Every fighter pilot after Robin Olds is a wannabe. The game is changed. America only has a thousand fighters in operation, and the new ones cost $200 Million. They will fly themselves if the pilot asks them to. Olds came along when we lost more planes and pilots from mechanical failure, weather, or pilot error than combat.

Fighters are very hard to fly, and only a lucky SOB could have survived what Robin Olds survived. He bridged the gap from the World War II piston engine fighters through the jets of Viet Nam. His father was Lieutenant General Robert Olds, a WW I fighter pilot and friend of the greats of early aviation; Billy Mitchell, Hap Arnold, Tooey Spaatz, Ira Eaker, and Eddie Rickenbacker.

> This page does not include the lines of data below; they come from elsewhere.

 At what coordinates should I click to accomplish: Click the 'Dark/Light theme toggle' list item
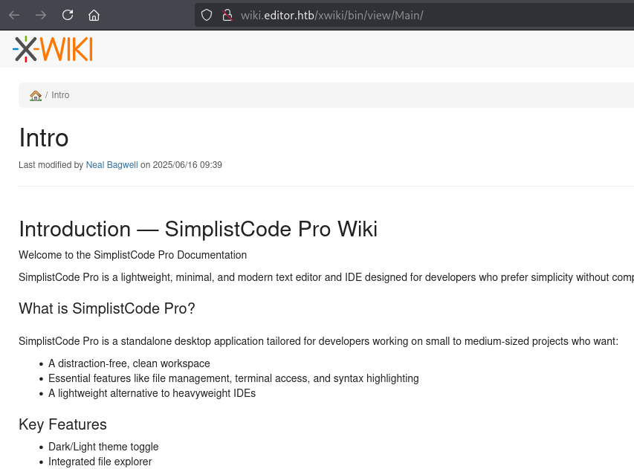(x=103, y=447)
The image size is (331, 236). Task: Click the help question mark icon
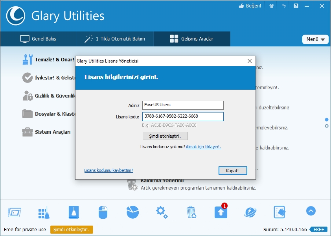tap(296, 6)
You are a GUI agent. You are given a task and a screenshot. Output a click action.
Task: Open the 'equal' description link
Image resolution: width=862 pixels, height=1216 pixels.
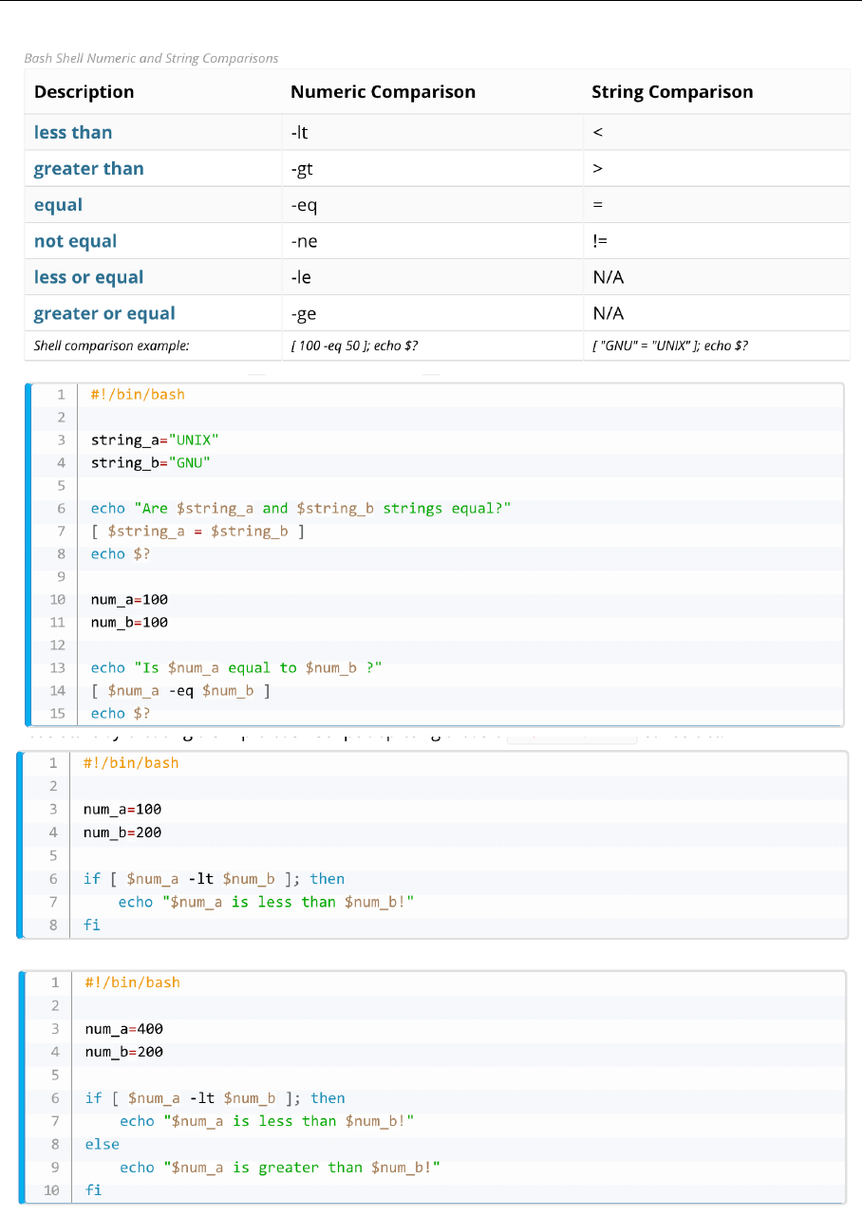[x=58, y=205]
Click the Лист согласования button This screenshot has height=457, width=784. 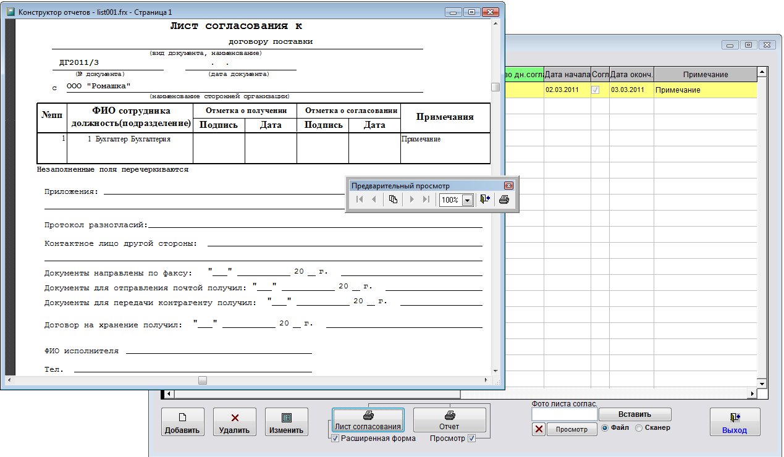tap(368, 420)
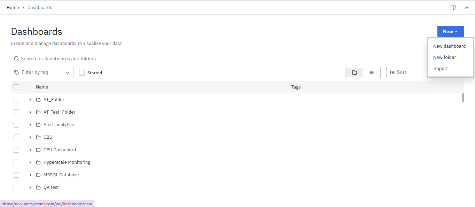Click the dashboard list scrollbar thumb
This screenshot has width=475, height=207.
(x=463, y=98)
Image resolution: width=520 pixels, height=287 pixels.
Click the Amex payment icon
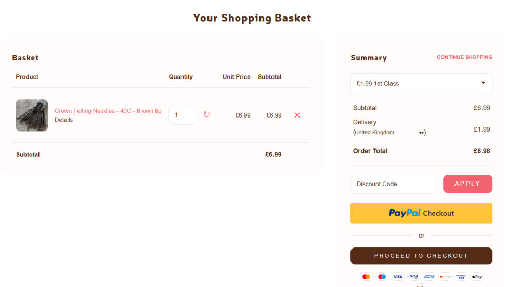pyautogui.click(x=430, y=277)
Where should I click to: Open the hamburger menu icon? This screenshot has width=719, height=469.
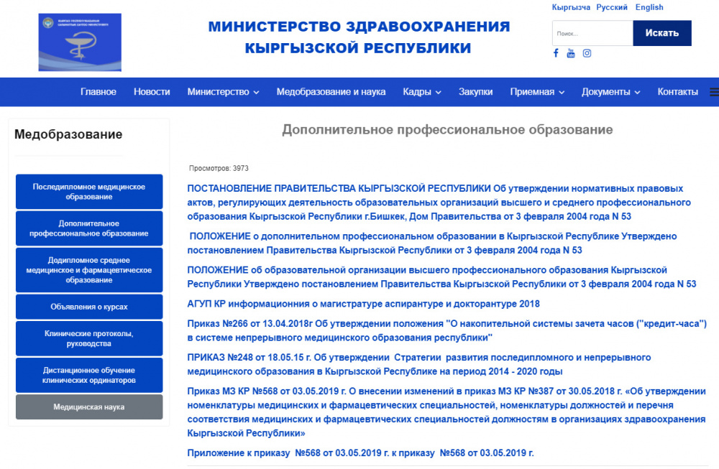click(x=714, y=91)
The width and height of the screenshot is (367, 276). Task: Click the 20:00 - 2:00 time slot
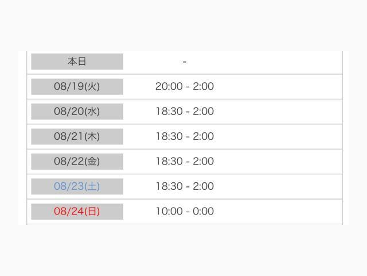185,86
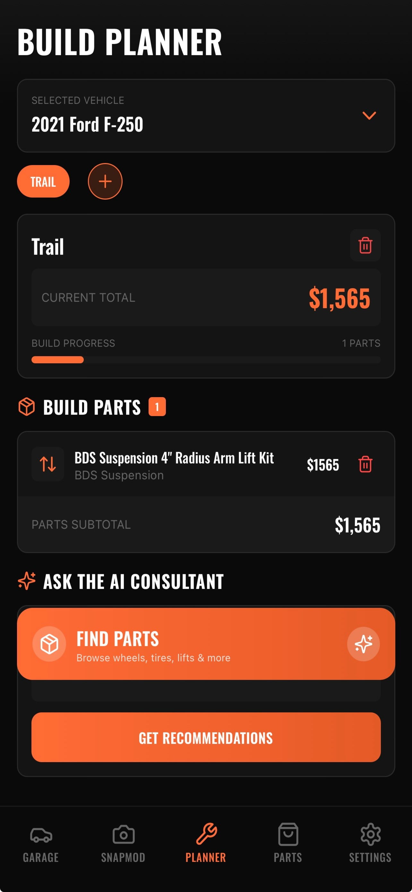Tap the Build Progress bar
Screen dimensions: 412x892
coord(206,359)
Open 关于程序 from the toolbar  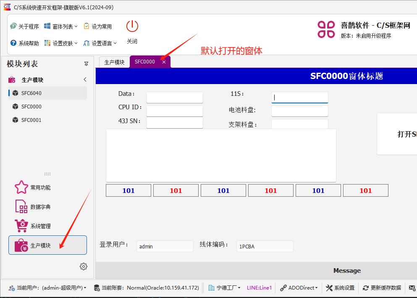click(x=24, y=26)
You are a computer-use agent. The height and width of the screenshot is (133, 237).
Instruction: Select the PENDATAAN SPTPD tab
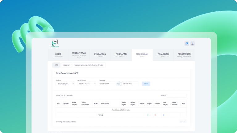point(100,55)
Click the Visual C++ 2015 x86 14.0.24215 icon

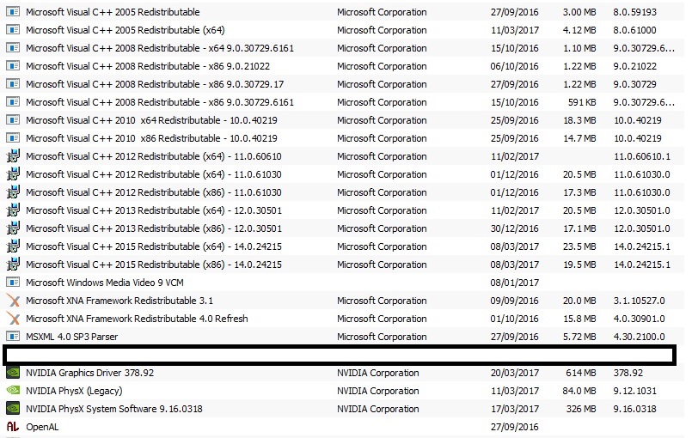(x=13, y=265)
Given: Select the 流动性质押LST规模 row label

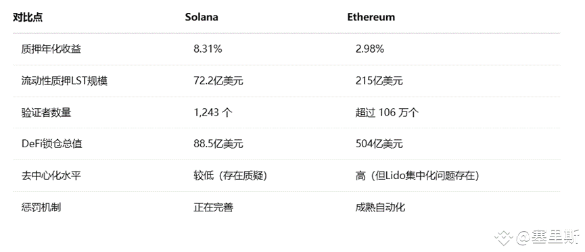Looking at the screenshot, I should (x=64, y=80).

Robin Olds got some breaks. Family ties got him into West Point at the beginning of World War II, where his size and athletic ability allowed him to excel on the football field. His brash ways pissed off some people who would have derailed the average pilot into bombers or transports; contacts got him into fighters. He was a natural. He came into the European theater after most of the really tough German pilots were already gone. He became a double ace after the Normandy invasion. Olds was commander of the 8th Tactical Fighter Wing at Ubon Royal Thai Air Force Base in Thailand during the early period of the Viet Nam war when Russian pilots flew the Migs protecting North Viet Nam. That was the last of the real dogfights; and Olds was the big dog. He was Commandant of the Air Force Academy; leaving a legacy that persists today.

The strength of this book is not Olds’ exploits, which are extraordinary, but his passionate descriptions of the conflicts of the times. He’s fighting something from his first application to West Point through his retirement, and it’s a journey through history, military life and culture. If you’re a fighter pilot wannabe, like me, or you’re just curious what it’s all about; this is the book.

This is a well written book, ostensibly written by his daughter Christina and a ghost writer, Ed Rasimus, but the narrator is Robin Olds; you can feel his passion. Christina gathered his memoirs and worked with Robin during his final months. He was adamant that he would tell his story, and he did.